Facturation électronique 2026 : le vrai chantier n’est pas comptable, il est dans vos données

Facture électronique au sommet d’un système de données clients, montrant que le principal chantier de 2026 concerne la data.

Il reste quelques semaines. Le 1er septembre 2026, la réforme de la facturation électronique entre en application pour toutes les entreprises françaises assujetties à la TVA, sans exception de taille ni de secteur.

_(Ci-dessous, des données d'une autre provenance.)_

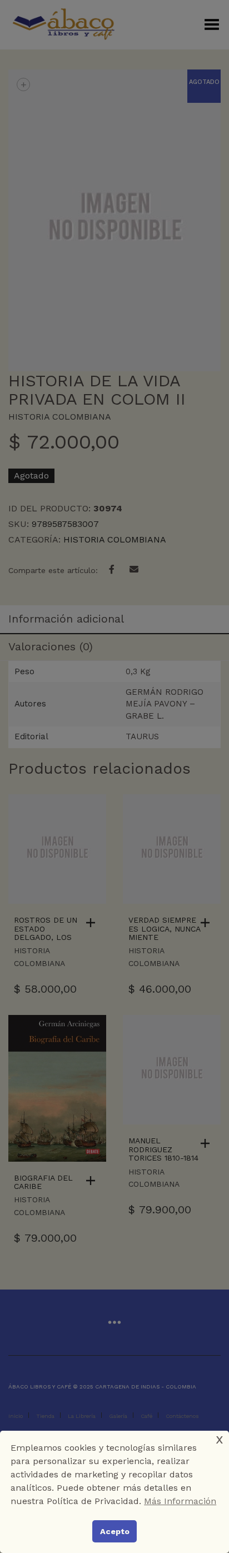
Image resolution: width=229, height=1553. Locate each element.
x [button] (219, 1438)
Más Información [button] (180, 1501)
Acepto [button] (115, 1531)
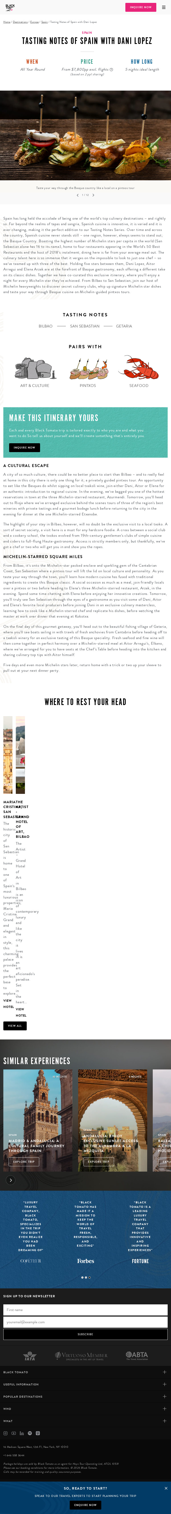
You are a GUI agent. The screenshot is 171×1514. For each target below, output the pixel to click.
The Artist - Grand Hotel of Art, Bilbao (23, 819)
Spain (44, 22)
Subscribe (86, 1334)
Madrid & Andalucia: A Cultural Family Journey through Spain (37, 1145)
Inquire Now (141, 7)
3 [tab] (89, 1277)
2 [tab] (86, 1277)
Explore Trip (24, 1162)
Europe (34, 22)
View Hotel (7, 1003)
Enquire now (85, 1505)
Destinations (20, 22)
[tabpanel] (85, 141)
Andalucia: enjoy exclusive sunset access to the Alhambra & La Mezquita (110, 1143)
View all (15, 1026)
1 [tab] (82, 1277)
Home (6, 22)
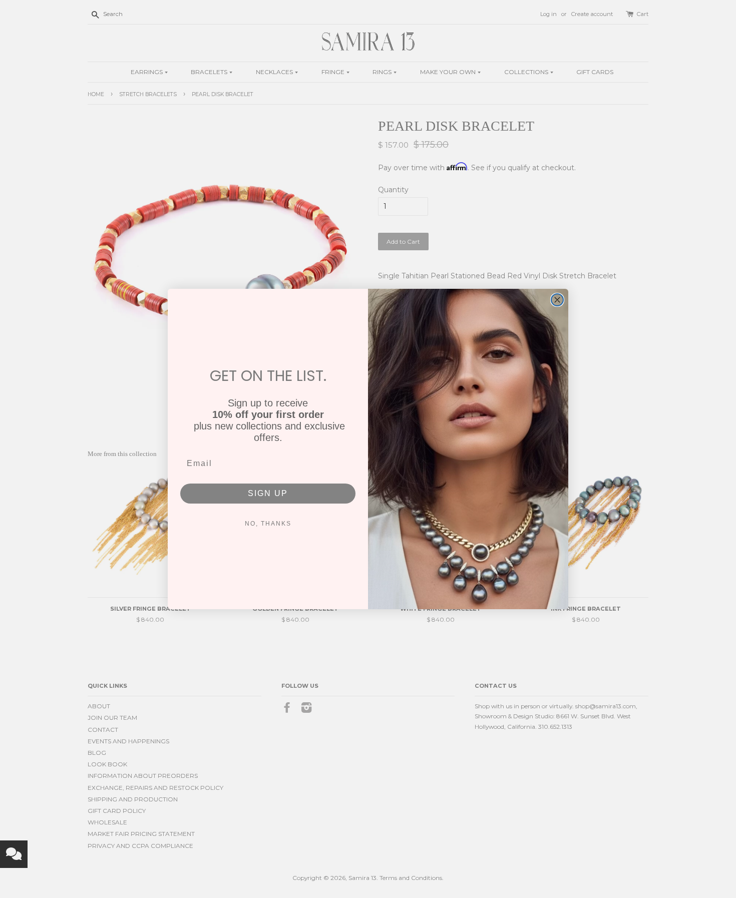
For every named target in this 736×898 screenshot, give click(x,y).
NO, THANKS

La DGFiP a confirmé à plusieurs reprises, encore début juillet 2026, qu’il n’y aurait aucun nouveau report. Et pourtant, lors du dernier point d’étape officiel, environ 26 % seulement des déclarants de TVA avaient désigné une plateforme de réception. Autrement dit, trois entreprises sur quatre abordent l’échéance sans avoir posé la première brique.

Le sujet est presque toujours traité comme une affaire de comptables. C’est une erreur d’analyse. Pour une TPE, un artisan ou une PME locale, la facturation électronique 2026 est d’abord un test de la qualité de vos données et de la continuité de votre chaîne numérique, depuis le premier contact sur votre site jusqu’à l’encaissement. Cet article vous montre ce qui change réellement, ce que personne ne vous dit sur la préparation en amont, et pourquoi ce chantier rejoint directement celui de votre visibilité en ligne.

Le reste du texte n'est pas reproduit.